- **Selection**
.....
One of my favorite most recent works is Area 51, a very large piece
(10.5' x 13' x 10'). I like its
environmental quality, its very individual forms, the fact that every
shape is very different yet they
all work together. I feel my new work is very much like drawing in
space, like placing things in
space. These pieces are a little out of synch, yet work. Also two
very new pieces and very
successful ones are vertical; one is a totem, the other is very curvy
with the rhythm of its curves
climbing into the air and a dark color paint. Recent new directions
are the use of pastels,
experimenting with very big and very small pieces, using plexiglass
to make shapes and then
getting the best of both worlds. With plexiglass one has the image
and one can see through it.
I like the way it creates illusions of space, particularly when you
cut holes in it. Also Area 51 has
incorporated the use of an electric light inside the piece that bounces
light off the floor.
Two of the highlights of the year 2000 has been to be included
in "Welded!
Sculpture
of the 20th Century" at the Neuberger Museum of Art and "The
First 50 Years" at the
Tibor de Nagy Gallery.
.....
- **Extracted data**
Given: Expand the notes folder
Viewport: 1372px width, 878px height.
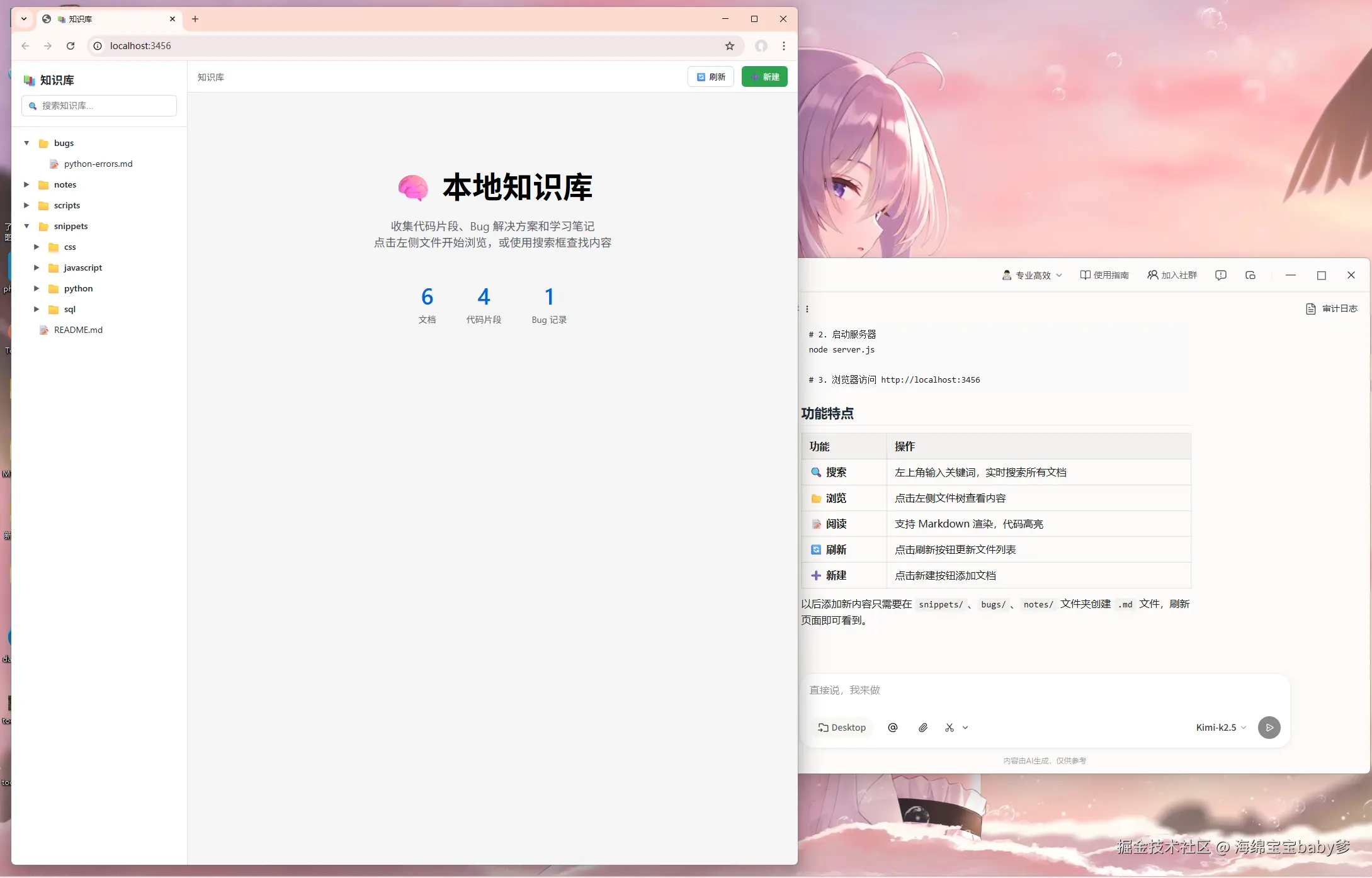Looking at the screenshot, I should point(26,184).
.....
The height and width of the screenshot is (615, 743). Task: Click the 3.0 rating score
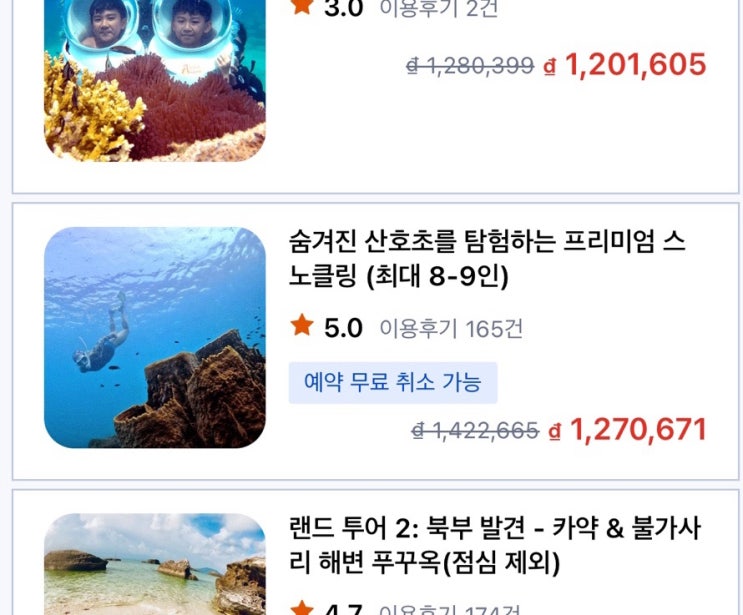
.....
- **Tasks and exercises**
- A) In the sculpture statement, what recent new directions does the sentence beginning "Recent new directions are" name? List each one.
- B) Pick up the sculpture statement after its last sentence and carry it on.

- **Answers for the exercise**
- A)
- The use of pastels
- Experimenting with very big and very small pieces
- Using plexiglass to make shapes

- B)
It was very gratifying to have my older work recognized and included
in two such prestigious
exhibitions and books. However, I am hoping that my upcoming 2001
show will generate
interest in and critical response to my current work. I feel that
as we go into this millennium,
I want to push my ideas of original shapes and colors as far as they
can go. My work ultimately
is always about reevaluating its implicit balance. It is about questioning
and reevaluating what
is the perfect balance between color and no color, between geometric
shapes and organic
ones, between lightness and heaviness, between bright colors and
light ones, between one
color and 100 colors, between large and small, etc. It is always
about balance and always
about a structure.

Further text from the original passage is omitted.